Mission Aviation Planes Grounded Due to Lack of Fuel

Photograph: Christian Newswire
Mission Aviation Planes Grounded Due to Lack of Fuel

The Kodiak -- New-Generation Bush Plane -- Coming to the Rescue; Funds Needed
NAMPA, Idaho, April 2 /Christian Newswire/ -- A shortage of aviation fuel -- or "av gas" -- has grounded missionary pilots of Mission Aviation Fellowship (MAF), a faith-based, non- profit ministry that serves missions and isolated people around the world with aviation, communications and learning technologies.

Because of the shortage, some 150 air strips currently are without service, according to John Boyd, president of MAF.

In response to the crisis, MAF is embarking on an aggressive 10-year plan to acquire 20 of the new Kodiak 100 aircraft, manufactured by Quest Aircraft, said Boyd. Not only does the Kodiak use jet fuel, which is more readily available and cheaper, the plane also is larger, flies faster and can still get in and out of small air strips. The Kodiaks even come at a discounted cost to the ministry.
MAF will take delivery of its first Kodiak in October.

MAF is raising some $29 million for this "Fleet Optimization Project." Of that, nearly $10 million already has been raised.

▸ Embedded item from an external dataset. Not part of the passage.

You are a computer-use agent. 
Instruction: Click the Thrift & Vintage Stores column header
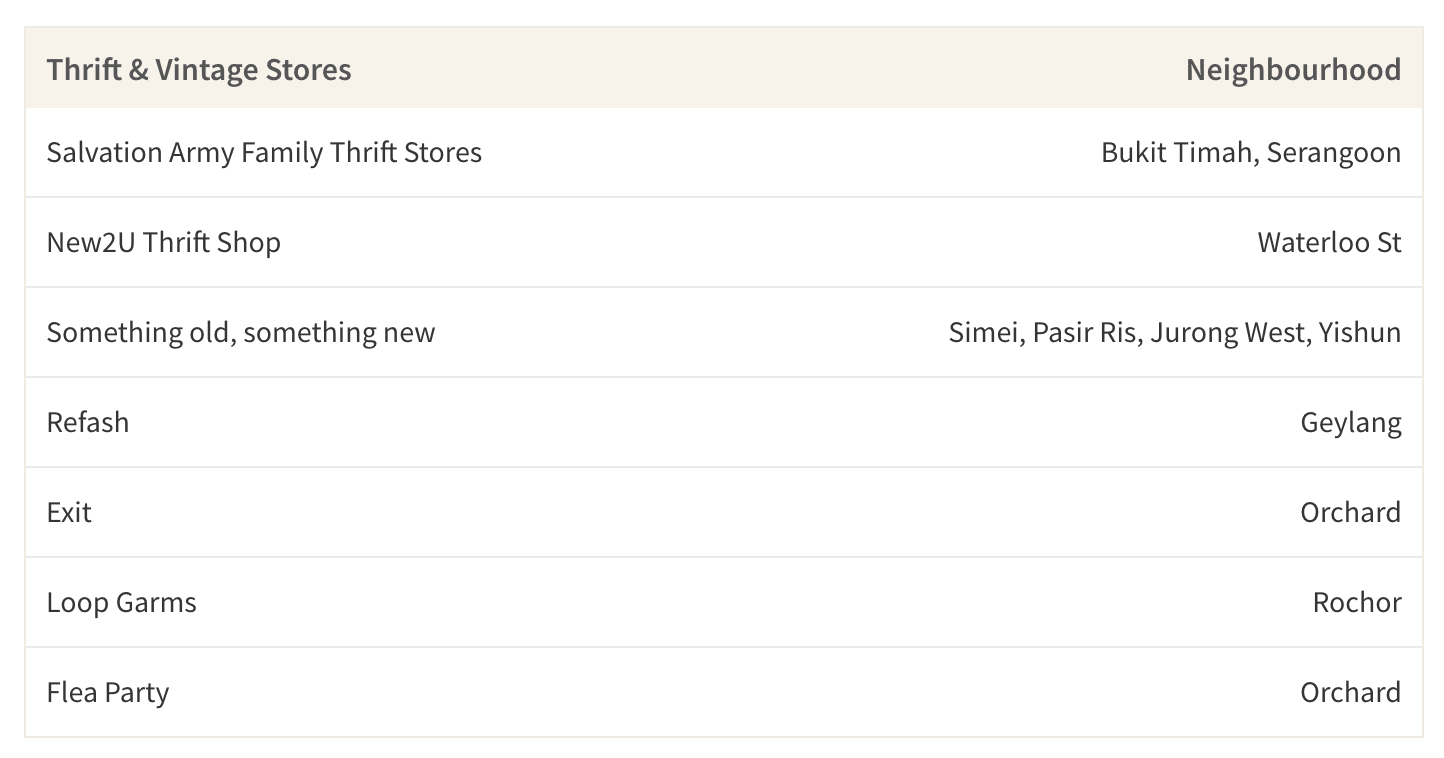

"The aircraft we have now -- the Cessna 206 -- often can't fly because we can't get avgas," Boyd said. The Cessna has been the backbone of the MAF fleet for 60 years.

When available, avgas can cost up to $12 a gallon, whereas jet fuel is $3.50 a gallon, said Boyd. In addition to the fuels savings and its ability to fly farther with more payload, there are other benefits, he said.

"As the fleet changes, it will help us increase our reach, expand the ministry and enable us to meet needs we can't meet currently," he said. "It's a win-win situation."

A recent MAF study showed that most unreached peoples around the globe are unreached because they lack transportation, communications or technology.

The new Kodiaks will allow MAF to reach even more of the isolated peoples in remote places around the world with the Gospel of Jesus Christ, Boyd said.

With a fleet of 52 aircraft, MAF serves more than 800 Christian and non-profit agencies in remote areas, as well as thousands of isolated people in Africa, Asia, Eurasia and Latin America.

Founded in 1945, MAF stations some 200 missionary families in the remotest regions of 27 countries on five continents. MAF pilots fly approximately 40,000 flights a year, transporting missionaries, medical personnel, medicines and relief supplies, as well as conducting thousands of emergency medical evacuations. MAF also provides telecommunications services, such as satellite Internet access, high-frequency radios, electronic mail and other wireless systems, in isolated areas.